The two co-founded Women Supporting Women in the Sciences, an international collaboration of women scientists.
After hosting a series of professional development seminars, the organization received a grant from the American Physical Society’s Innovation Fund to develop laboratory physics kits for students in primary and secondary schools.
Seven international development teams with members from East Africa and other countries developed kits with topics ranging from astronomy to optics, each with two or three experiments and then a design challenge. Among those tasked with lab-kit design was Rolence.
The experiments were crafted to explore complex ideas, like electrical energy, using extremely accessible components, like balloons and bits of paper.
“We wanted the supplies to be very easy to obtain,” said Wenderott. “And we wanted each kit, if you were to use it with one student, for all of the supplies to be less than $2.75 USD.”
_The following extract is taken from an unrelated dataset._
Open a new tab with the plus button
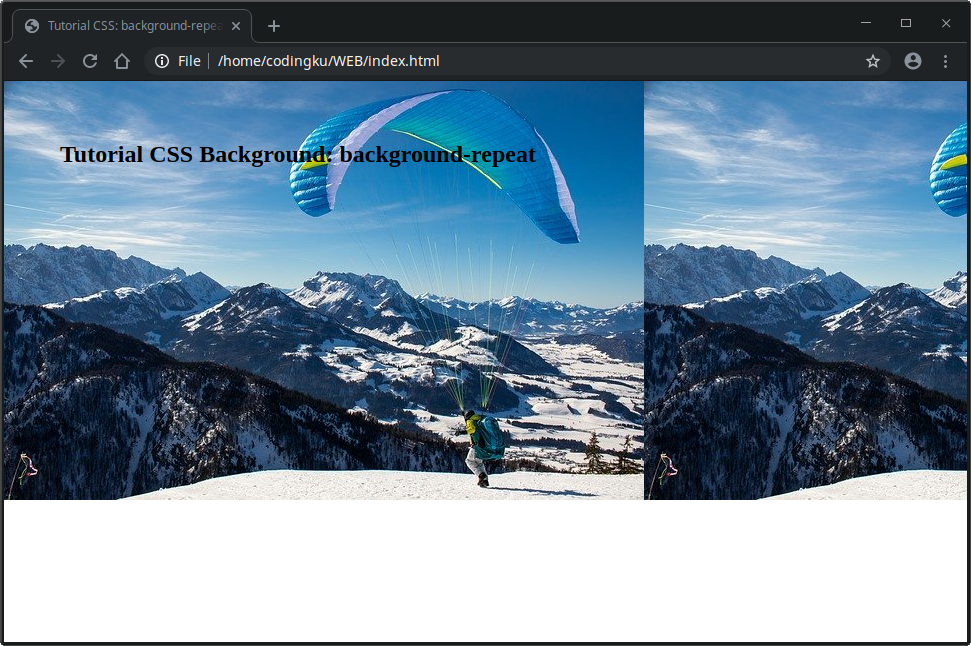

The teams also focused on making sure the science kits would be interesting and accessible to young girls. “Sometimes physics examples can be a bit focused from sort of the male perspective, like playing with cars and balls and ramps,” said Wenderott. “We were trying to design experiments that would be appreciated and enjoyed by boys and girls, wherever they were in the world.”
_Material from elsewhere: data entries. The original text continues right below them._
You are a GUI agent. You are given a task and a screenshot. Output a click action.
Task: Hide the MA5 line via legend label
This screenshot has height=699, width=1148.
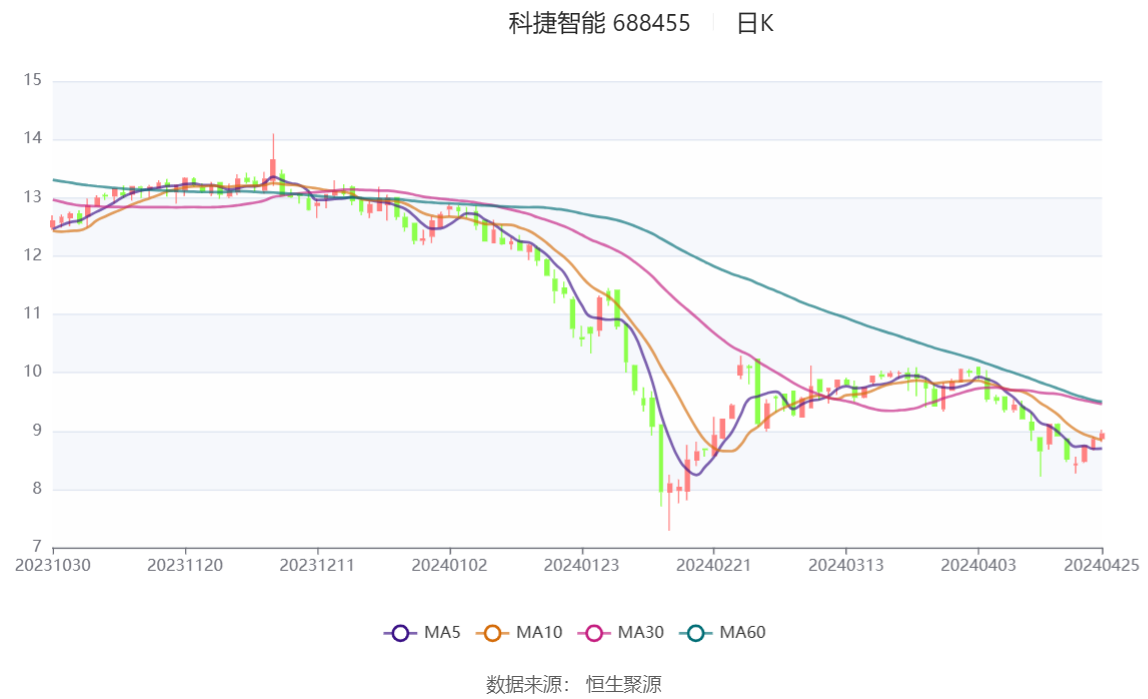442,632
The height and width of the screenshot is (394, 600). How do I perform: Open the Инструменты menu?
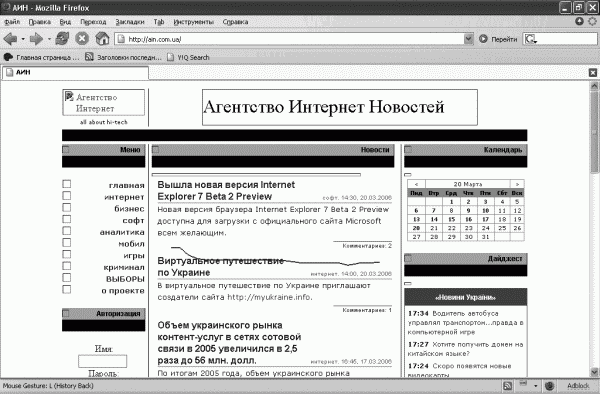click(194, 22)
She said students particularly connected with the food science kits, which explored food preservation with materials science and chemistry. “These are things that really everyone is going to enjoy and engage with, whether you're a young boy or young girl,” said Wenderott.
So far, seven types of lab kits have been distributed to eight partner schools across Uganda, Kenya, Tanzania, Rwanda, and Ethiopia, reaching 1,400 students—about 70% of them girls. The organization’s goal is to reach another 3,600 students—at least 5,000 in total—with the rest of the money from the Innovation Fund.
The organization is also beginning to analyze feedback from the partner schools and surveys students took before and after the activities.
“There's been a lot of really positive feedback,” said Wenderott. “We're hoping that we can see a change before and after, that maybe more young kids see themselves as liking science or being good at science.” The organization will start releasing results in November and plans to have a complete report available in early 2023.
Of the 1,400 students the lab kits have reached in eastern Africa, 70% of them are girls.
Now that the lab kits have been disseminated, WS2 is working to put the lab instructions—which include teacher and student manuals and surveys—online, where they’ll be available for free use by instructors around the world. They’re also working on translating the documents into other languages, such as Swahili and Portuguese.
Meanwhile, the teams that conceived the initial kits are already beginning to envision future experiments that could focus on topics like computer science or artificial intelligence. And longer-term, WS2 leaders hope that the international relationships the organization is building will lead to future initiatives and even research exchanges with African researchers like Rolance and Elisadiki.
“There's different things that can arise from creating an international initiative that really tries to create these personal connections,” said Wenderott. “The problems that we're facing . . . impact people that are not just in your local community, but really are in your global community. Finding ways that we can be collaborators across borders is really important.”
Jesse Kathan is a science journalist based in Berkeley, California.